> [The task] With the pictures omitted, please transcribe exactly the lines beginning at the one that contains "You are a computer-use" and ending with the last line of the records below.

> [Data for this exercise]
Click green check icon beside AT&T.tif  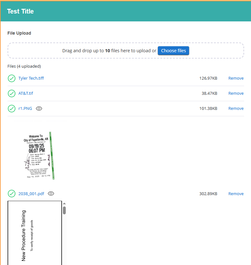[12, 93]
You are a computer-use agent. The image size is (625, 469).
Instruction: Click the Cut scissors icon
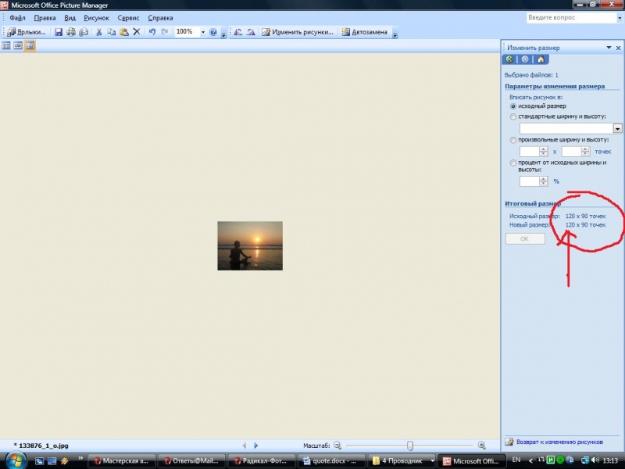click(99, 32)
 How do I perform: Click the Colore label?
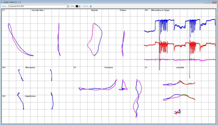click(x=73, y=6)
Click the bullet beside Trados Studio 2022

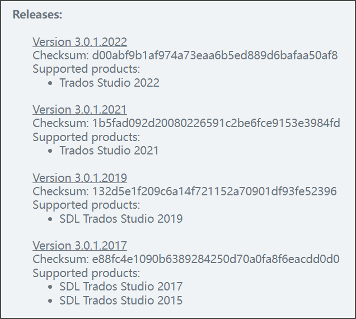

> [Solution for this exercise]
You are a computer-use agent. The image size is (625, 469).
Instruction: Click the Cut scissors icon
click(99, 32)
 How do I perform: Click the Colore label?
click(x=73, y=6)
Click the bullet beside Trados Studio 2022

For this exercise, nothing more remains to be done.